Another ThinkSecret article reports that Apple is planning on cutting iBook prices deeply to keep them competitive in a crucial market for the company. Apple will apparently slash the base iBook 700's price to a mere $999. The 700MHz G3 will be the new intro-model. The intermediate 800MHz model will be priced at $1,299 (was $1,499) and the high-end 14.1" iBook will be priced at $1,599 ($1,799).

From various reports, it does not appear that Apple will incorporate a 13" display in the current form facto at this time. Optical drive specifications are also uncertain; while the 'better' and 'best' models will have Combo drives, there is a possibility the base iBook 700 will ship with a DVD-ROM drive as standard (currently a BTO option).

The iBook has been a consistent cash cow since its May 2001 release, and its PC competitors from Dell and HP have continued to cut prices of their consumer portables in an effort to retain or increase market share.

On the PowerBook front, ThinkSecret speculates that November 6 is now the more likely date for the revision roll-out, given the congressional elections on November 5. There is no press event planned.

Analysis: It's true that Apple may well be winding us all up by leaking information on the release dates. It could well be Monday, if they want to surprise us. Either way, old inventory is clearly drying up and the new models are due any day now.

A $999 iBook would be a killer product, particularly as HP has also managed to release a $999 portable recently.
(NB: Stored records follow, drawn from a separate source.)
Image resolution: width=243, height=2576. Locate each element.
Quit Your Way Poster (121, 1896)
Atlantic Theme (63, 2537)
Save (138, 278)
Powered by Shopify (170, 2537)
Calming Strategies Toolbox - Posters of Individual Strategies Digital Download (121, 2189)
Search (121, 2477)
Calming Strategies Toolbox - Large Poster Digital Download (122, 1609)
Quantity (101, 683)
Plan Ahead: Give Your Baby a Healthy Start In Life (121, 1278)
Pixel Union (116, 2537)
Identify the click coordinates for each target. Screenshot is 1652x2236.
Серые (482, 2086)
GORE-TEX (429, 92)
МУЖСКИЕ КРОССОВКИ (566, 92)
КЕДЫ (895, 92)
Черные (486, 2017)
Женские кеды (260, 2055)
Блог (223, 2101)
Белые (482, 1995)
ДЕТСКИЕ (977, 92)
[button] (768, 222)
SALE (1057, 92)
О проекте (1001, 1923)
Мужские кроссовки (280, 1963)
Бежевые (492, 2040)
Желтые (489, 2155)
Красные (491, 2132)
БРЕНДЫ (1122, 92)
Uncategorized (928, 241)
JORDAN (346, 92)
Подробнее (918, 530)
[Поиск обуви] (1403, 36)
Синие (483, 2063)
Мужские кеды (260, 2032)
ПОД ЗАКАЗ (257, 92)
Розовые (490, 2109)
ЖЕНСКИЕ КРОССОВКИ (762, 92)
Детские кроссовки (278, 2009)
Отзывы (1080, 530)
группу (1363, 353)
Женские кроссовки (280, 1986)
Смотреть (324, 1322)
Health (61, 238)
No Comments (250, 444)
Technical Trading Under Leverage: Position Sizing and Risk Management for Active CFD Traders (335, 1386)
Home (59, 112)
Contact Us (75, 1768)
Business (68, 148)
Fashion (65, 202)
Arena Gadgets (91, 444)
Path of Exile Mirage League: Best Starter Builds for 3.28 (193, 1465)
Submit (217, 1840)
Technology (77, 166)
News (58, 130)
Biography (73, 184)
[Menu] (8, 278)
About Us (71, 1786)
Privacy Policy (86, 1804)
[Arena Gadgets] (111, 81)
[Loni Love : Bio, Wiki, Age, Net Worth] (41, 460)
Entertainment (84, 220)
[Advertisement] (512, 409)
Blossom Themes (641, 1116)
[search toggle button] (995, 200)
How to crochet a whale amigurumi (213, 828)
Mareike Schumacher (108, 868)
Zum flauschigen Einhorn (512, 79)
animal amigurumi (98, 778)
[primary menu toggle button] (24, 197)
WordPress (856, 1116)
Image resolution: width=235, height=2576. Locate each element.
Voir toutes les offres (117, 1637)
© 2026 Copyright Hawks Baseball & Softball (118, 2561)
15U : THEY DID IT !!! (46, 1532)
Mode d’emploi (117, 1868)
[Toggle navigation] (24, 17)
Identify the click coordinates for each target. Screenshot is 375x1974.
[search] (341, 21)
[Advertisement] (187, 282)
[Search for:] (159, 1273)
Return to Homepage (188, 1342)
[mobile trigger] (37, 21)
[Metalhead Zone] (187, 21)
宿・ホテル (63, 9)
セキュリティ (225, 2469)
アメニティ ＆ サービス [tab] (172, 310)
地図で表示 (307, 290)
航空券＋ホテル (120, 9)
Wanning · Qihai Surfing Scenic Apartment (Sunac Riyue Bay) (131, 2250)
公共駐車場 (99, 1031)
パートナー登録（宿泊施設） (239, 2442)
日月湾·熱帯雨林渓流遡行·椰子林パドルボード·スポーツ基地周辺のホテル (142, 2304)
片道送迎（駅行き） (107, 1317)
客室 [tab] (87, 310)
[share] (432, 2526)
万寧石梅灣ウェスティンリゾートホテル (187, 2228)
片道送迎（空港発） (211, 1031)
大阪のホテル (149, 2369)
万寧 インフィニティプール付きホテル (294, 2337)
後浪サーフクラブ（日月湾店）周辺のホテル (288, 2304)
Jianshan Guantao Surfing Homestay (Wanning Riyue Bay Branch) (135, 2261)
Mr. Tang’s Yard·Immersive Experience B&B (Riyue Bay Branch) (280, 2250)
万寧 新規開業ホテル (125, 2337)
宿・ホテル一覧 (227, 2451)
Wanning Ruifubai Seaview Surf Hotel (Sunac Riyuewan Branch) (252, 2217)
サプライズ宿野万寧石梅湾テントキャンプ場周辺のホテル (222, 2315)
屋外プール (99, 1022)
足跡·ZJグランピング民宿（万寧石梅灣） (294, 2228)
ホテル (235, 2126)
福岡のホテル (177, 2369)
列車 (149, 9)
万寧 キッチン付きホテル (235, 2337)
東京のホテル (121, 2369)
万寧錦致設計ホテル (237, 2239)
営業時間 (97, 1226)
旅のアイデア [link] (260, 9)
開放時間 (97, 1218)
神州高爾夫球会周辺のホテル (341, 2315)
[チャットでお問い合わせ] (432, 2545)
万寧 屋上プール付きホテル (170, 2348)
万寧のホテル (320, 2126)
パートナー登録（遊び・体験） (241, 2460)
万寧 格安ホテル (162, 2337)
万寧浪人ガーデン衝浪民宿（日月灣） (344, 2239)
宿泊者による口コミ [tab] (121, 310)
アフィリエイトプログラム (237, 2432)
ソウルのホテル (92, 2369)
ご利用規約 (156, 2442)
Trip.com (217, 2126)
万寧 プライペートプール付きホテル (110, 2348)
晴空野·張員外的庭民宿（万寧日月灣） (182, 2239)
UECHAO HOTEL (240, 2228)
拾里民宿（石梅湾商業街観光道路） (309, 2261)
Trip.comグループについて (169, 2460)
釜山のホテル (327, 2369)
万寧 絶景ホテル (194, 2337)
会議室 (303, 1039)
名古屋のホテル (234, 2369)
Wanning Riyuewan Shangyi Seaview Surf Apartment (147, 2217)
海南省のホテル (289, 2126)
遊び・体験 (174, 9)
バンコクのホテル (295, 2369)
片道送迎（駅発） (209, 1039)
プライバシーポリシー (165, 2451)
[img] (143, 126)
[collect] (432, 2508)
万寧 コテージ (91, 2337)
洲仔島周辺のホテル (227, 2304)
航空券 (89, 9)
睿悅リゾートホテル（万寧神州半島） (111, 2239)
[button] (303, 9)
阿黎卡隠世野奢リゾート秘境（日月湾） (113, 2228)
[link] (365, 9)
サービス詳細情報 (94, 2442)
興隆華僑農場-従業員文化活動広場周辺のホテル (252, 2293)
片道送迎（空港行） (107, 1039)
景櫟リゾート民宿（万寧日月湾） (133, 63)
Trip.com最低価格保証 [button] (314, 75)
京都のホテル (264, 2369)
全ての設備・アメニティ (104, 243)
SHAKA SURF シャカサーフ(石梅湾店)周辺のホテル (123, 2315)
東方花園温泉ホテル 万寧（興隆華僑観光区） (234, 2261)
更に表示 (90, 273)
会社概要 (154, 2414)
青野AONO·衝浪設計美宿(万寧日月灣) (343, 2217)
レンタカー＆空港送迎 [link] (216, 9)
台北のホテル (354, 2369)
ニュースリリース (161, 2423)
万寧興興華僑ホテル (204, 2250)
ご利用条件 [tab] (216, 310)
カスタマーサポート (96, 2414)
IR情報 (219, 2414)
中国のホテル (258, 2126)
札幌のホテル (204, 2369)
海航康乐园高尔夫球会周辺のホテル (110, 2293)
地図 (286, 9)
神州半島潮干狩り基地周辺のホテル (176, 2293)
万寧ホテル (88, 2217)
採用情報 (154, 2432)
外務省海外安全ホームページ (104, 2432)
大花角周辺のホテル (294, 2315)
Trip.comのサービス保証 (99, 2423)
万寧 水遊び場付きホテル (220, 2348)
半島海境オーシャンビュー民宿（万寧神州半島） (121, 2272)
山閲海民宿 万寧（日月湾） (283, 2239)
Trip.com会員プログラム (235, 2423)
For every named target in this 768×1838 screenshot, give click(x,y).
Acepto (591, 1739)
Aside from a CDRW (easily added cheaply via FireWire), this would a Mac of Classic/Quadra 605 proportions: a powerful G3 notebook with everything its faster siblings have. With discounting and free promo bundles (RAM, printers) thrown in by retailers over Xmas, a sub-$1,000 iBook deserves to disappear off the shelves like hotcakes. Better sell your Wallstreet before Wednesday before it depreciates any further [please ignore that last bit if you're seriously attached to your Wallstreet].